Forum - Questions & Answers
choice of Dx for physician practice
I attended recently a coding workshop where we told to use Dx from a problem list even if the Dx is not treated by the physician. The reasoning is that these additional Dx give support to the E/M level. I understand that additional Dx such as DM, CKD, COPD, CHF can complicate medical decision making and certainly raises pt risk level, but I was under the impression that we only code the Dx which our specialist evaluates or treats. I asked our surgeons and they said they do not want to "claim responsibility" or credit for Dx which other physicians treat. Would it be considered "up-coding" to raise the level of service by including additional Dx, which your specialist is aware of (they are listed in the EMR as a problem list), but does not treat?
re: choice of Dx for physician practice
You use the diagnosis responsible for patient encounter that day, as primary. Use additional codes to support management/ Medical decision making that impacts treatment of current "reason for the visit".

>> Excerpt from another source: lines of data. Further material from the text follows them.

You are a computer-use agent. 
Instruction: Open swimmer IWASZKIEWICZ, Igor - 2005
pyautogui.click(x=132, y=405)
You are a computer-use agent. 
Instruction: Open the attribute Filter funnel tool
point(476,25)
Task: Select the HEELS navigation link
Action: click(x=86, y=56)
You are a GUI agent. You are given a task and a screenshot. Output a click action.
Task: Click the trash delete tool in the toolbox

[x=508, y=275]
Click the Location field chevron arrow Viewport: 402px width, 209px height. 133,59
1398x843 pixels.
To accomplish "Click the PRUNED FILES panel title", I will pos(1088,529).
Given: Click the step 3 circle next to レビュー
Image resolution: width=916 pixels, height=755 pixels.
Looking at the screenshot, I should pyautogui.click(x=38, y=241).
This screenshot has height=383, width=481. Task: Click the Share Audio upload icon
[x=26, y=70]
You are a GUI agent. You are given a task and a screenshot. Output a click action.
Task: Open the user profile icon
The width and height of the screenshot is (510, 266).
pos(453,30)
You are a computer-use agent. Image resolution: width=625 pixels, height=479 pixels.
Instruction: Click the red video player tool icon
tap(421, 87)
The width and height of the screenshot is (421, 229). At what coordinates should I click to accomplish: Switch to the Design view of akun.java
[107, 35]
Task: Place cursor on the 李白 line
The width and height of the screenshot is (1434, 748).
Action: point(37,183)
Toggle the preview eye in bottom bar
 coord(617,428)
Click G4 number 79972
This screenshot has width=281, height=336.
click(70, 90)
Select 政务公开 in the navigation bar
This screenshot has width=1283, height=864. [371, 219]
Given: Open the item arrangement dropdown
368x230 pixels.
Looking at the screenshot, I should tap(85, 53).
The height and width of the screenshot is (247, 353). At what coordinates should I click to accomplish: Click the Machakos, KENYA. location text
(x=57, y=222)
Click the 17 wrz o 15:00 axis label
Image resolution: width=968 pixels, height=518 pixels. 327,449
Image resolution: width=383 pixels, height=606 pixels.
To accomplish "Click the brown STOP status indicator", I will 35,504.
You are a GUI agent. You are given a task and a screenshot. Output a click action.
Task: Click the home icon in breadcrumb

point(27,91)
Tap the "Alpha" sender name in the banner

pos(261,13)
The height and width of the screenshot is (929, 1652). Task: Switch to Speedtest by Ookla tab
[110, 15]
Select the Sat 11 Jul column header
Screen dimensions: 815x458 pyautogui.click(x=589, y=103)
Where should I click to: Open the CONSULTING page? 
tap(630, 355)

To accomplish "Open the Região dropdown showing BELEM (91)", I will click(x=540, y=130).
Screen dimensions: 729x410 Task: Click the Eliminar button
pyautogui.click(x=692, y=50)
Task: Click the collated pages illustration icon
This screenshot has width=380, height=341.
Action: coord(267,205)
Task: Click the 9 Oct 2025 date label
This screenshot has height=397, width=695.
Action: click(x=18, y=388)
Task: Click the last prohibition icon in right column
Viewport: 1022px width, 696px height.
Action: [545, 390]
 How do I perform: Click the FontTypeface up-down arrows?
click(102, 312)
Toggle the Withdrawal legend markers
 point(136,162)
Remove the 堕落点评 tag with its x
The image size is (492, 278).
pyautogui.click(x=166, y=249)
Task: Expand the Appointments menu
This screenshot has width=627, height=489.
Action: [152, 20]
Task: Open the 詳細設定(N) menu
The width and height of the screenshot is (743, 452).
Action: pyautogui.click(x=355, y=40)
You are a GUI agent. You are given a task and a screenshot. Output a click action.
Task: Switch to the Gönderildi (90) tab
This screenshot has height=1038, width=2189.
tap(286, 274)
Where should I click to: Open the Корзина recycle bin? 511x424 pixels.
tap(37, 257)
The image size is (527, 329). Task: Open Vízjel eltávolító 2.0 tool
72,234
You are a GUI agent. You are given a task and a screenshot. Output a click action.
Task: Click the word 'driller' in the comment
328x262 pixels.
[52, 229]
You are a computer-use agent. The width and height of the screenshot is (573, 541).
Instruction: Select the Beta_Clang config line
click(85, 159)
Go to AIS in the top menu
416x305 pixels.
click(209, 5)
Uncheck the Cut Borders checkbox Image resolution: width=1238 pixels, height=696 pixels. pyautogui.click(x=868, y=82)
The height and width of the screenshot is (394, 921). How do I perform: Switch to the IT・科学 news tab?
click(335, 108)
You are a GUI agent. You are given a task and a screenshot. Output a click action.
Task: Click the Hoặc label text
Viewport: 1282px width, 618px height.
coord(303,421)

re: choice of Dx for physician practice
ICD-9 instructs us to use diagnoses that are the reason for the service, the indication that shows medical necessity. I think if you get out the book and look at the guidelines, you'll find that if the physician also considered underlying conditions in the treatment to code those. For example, if the patient has gall bladder diseases and the A/P says, "Before surgery, will send her to her nephrologist for her CKD" I would code the CKD. If the CKD is only mentioned in the PMH then I have no evidence that the physician considered it today.
Some practices have risk based contracts and coding for all conditions addressed and considered is critical.